Stored data entries
▽

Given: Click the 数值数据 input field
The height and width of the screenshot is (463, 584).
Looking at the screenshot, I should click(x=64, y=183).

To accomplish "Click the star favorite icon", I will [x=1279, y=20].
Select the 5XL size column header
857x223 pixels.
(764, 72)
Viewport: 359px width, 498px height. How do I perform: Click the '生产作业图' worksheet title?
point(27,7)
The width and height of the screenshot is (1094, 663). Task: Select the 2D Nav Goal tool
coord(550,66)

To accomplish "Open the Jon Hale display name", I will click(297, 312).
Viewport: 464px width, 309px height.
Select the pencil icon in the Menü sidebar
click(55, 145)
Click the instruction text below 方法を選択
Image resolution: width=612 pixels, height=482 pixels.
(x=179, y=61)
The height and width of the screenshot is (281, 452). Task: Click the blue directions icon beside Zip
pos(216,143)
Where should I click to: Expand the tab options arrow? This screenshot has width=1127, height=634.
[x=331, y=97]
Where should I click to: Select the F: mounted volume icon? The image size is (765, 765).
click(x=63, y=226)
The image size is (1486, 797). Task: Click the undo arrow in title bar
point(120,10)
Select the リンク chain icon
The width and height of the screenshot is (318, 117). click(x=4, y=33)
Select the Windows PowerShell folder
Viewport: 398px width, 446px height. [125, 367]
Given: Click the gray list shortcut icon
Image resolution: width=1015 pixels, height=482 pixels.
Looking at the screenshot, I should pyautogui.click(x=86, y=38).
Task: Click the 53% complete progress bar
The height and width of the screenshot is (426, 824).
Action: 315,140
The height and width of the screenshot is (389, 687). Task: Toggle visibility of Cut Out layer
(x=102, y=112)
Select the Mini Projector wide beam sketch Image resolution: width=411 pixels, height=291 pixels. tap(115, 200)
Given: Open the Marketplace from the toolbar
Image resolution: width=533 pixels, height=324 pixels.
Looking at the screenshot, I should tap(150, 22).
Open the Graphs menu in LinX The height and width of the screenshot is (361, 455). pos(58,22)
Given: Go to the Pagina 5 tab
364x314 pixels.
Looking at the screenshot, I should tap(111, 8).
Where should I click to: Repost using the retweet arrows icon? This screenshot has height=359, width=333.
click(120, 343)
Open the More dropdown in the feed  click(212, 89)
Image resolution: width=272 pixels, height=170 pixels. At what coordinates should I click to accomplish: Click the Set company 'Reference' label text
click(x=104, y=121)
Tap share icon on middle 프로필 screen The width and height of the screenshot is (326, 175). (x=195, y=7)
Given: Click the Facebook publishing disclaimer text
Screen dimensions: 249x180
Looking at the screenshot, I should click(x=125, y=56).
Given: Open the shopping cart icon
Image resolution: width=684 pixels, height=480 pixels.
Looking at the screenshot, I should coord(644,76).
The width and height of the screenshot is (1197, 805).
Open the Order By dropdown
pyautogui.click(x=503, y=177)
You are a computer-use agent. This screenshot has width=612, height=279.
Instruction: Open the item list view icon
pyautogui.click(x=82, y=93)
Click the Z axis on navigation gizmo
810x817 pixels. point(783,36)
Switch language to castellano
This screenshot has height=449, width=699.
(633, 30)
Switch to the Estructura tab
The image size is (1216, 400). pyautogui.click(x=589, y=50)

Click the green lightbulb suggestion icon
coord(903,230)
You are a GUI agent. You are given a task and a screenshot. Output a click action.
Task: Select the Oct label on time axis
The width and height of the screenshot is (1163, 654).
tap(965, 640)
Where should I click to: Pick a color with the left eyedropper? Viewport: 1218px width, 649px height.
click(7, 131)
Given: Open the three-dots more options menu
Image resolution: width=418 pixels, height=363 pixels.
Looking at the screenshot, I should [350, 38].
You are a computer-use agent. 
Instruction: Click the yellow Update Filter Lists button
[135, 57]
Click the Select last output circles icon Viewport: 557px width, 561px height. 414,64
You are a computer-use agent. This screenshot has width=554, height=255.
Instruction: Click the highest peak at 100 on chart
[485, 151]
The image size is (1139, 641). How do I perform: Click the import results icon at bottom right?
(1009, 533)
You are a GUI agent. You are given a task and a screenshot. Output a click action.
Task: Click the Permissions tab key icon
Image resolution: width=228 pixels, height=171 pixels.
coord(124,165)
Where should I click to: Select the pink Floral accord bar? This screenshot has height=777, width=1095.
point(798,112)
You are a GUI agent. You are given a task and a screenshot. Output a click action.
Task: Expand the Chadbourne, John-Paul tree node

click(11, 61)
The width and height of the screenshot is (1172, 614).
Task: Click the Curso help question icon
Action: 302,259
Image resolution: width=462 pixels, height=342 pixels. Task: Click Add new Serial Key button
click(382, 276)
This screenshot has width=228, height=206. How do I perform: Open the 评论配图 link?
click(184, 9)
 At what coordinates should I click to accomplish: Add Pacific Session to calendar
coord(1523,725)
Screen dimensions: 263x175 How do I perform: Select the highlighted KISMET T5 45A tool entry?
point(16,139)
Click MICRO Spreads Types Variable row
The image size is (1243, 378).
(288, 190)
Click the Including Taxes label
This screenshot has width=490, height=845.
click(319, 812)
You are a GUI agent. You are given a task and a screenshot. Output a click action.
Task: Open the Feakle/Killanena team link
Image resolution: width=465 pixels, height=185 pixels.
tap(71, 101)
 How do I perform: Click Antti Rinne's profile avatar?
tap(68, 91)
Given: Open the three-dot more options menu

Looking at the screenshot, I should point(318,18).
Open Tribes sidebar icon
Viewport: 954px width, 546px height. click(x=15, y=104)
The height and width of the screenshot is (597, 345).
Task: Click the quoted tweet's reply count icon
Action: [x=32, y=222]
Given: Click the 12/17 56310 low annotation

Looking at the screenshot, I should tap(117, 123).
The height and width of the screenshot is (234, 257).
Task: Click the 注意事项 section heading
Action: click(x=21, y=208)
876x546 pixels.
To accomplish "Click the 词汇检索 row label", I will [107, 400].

△

YOUR INSTRUCTIONS: Only the lines from the one containing "Given: Click the 12/17 56310 low annotation" through the final line of the records above should be printed, exactly as they stand.

RESPONSE TO THIS TASK:
Given: Click the 12/17 56310 low annotation

Looking at the screenshot, I should tap(117, 123).
The height and width of the screenshot is (234, 257).
Task: Click the 注意事项 section heading
Action: click(x=21, y=208)
876x546 pixels.
To accomplish "Click the 词汇检索 row label", I will [107, 400].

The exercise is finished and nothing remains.